Is it wrong to still fall inlove with your x?
By doray1960
@doray1960 (98)
Philippines
February 1, 2011 1:06am CST
I have been inlove with my former boyfriend since the time that we have relationship until now that I am already married he still keeps my grow fonder.Just lately he had communicated to me anf told me that he still loves me Is it normal to have two men in your life since the other was on your past and the other on my present?
1 person likes this
3 responses
@DYAMIGA (64)
• Philippines
1 Feb 11
statistically many people are doing it. but morally? its a devastation to the so called FAMILY, you shouldn't have married. infidelity kills trust. not from your husband or your mother or father, but from your children, eventually thou they would say they understood, but deep inside their soul, you are killing the sacred word of trusting anyone from there time forth.

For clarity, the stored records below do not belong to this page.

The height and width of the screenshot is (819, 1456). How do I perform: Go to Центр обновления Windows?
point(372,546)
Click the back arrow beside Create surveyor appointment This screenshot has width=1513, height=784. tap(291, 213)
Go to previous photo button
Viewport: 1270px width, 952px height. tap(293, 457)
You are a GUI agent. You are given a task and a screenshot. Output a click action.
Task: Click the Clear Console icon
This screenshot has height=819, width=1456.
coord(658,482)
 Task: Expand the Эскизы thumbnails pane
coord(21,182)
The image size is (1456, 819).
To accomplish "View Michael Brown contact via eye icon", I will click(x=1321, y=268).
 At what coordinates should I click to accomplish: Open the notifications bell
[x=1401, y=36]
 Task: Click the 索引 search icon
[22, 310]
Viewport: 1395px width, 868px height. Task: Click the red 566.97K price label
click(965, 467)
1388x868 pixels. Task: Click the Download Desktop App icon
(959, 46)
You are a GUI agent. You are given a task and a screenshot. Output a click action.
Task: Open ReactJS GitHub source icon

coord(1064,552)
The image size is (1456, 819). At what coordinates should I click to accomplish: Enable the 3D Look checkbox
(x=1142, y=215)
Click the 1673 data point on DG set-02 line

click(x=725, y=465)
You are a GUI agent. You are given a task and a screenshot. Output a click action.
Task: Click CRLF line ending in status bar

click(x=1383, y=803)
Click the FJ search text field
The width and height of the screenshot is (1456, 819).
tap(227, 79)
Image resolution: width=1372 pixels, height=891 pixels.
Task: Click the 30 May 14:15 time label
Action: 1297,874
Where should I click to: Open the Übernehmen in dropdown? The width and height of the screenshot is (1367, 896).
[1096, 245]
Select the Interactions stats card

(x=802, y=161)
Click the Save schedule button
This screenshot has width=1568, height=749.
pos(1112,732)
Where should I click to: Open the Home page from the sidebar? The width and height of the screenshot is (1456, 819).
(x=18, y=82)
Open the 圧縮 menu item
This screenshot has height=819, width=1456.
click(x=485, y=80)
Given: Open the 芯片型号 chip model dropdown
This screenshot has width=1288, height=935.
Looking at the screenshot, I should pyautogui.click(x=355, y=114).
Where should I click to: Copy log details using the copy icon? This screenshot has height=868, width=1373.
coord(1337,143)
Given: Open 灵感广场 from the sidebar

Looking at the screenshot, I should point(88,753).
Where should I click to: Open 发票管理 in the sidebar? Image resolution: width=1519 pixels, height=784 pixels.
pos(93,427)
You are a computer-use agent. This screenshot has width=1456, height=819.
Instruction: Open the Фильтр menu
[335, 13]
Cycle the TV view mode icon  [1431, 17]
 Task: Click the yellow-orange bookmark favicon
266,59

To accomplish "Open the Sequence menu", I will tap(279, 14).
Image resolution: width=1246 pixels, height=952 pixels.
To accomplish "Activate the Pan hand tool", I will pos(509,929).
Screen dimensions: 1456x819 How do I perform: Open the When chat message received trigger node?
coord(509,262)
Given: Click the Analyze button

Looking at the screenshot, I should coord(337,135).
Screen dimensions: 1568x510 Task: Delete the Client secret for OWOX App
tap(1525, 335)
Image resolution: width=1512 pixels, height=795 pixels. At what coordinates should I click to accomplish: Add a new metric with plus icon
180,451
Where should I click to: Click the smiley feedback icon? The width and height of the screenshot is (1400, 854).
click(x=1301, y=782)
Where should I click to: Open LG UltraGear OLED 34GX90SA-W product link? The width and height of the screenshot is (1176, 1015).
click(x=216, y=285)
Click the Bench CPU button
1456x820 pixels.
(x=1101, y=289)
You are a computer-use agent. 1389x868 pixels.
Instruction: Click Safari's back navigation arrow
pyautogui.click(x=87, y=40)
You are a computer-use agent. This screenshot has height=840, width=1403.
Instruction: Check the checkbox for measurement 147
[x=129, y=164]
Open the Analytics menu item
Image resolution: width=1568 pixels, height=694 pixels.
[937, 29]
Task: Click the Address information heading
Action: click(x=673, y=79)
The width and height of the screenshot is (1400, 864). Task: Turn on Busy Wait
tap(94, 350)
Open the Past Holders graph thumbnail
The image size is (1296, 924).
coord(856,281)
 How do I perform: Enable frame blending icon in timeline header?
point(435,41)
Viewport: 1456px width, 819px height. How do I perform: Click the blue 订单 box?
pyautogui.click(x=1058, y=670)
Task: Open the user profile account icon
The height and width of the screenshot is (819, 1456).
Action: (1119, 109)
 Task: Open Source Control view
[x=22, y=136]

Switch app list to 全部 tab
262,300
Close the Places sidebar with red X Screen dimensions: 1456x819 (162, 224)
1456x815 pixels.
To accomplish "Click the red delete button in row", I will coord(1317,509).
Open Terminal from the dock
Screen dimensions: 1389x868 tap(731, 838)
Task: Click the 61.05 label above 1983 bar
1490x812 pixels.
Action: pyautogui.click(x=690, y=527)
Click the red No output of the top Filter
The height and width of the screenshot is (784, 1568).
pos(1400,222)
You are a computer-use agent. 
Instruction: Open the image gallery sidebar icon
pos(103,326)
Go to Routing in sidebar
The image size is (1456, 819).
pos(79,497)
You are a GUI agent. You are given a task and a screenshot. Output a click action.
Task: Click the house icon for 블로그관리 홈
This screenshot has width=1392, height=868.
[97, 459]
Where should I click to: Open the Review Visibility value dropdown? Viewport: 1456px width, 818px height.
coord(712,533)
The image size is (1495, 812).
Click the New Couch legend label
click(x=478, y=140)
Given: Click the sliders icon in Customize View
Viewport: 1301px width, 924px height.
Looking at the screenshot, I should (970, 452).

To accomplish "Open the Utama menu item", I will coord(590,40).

but hey life aint fair so, they the not fair sometimes.
@doray1960 (98)
• Philippines
1 Feb 11
I am really trying very hard to resist it because I did not see him for over 25 years
until now but the feeling is still there.He has been my childhood sweetheart long time ago. Is it normal for love not to die and still exist although I don't do anything about it As far as I can see no problem because we have no relationship for now.
@markroderick (888)
• Philippines
1 Feb 11
Of course for me it is not wrong to feel that you still have feelings for your past boyfriend. But since you are married already it is wrong to still long for him. Past is past and it is not normal to have two men in your life. You are cheating with your husband because you still communicate with your ex boyfriend. Just move on with your life and try to accept the facts that he is a thing of the past and you are moving on and your happy with your married life.
@kaycharmedMD (381)
• Philippines
1 Feb 11
if you were single, then i think it's not a big deal to have two men in your life. but now that you're married, it's different. are you sure about how you feel about your ex? isn't that just a simple rekindling feeling? a feeling that's being revoked because you were once in love with him? as you said, you recently just communicated again... so how sure are you that you are in love with him still? and if you were in fact, in love with him ALL this time, why did you get married in the first place with another man? you're being unfair to your husband. you have to straighten things out. set things right. either way, someone will get hurt. but staying married with your husband while in love with another man is just really unacceptable. it's not fair. put yourself in the shoes of your husband. how would you feel if you find out that your husband is still in love with his ex? Im not saying it's entirely wrong to fall in love with your ex, all im saying is if you really do feel strongly about it, then you must do the right thing and be fair to your husband. be honest to him. and be honest to yourself.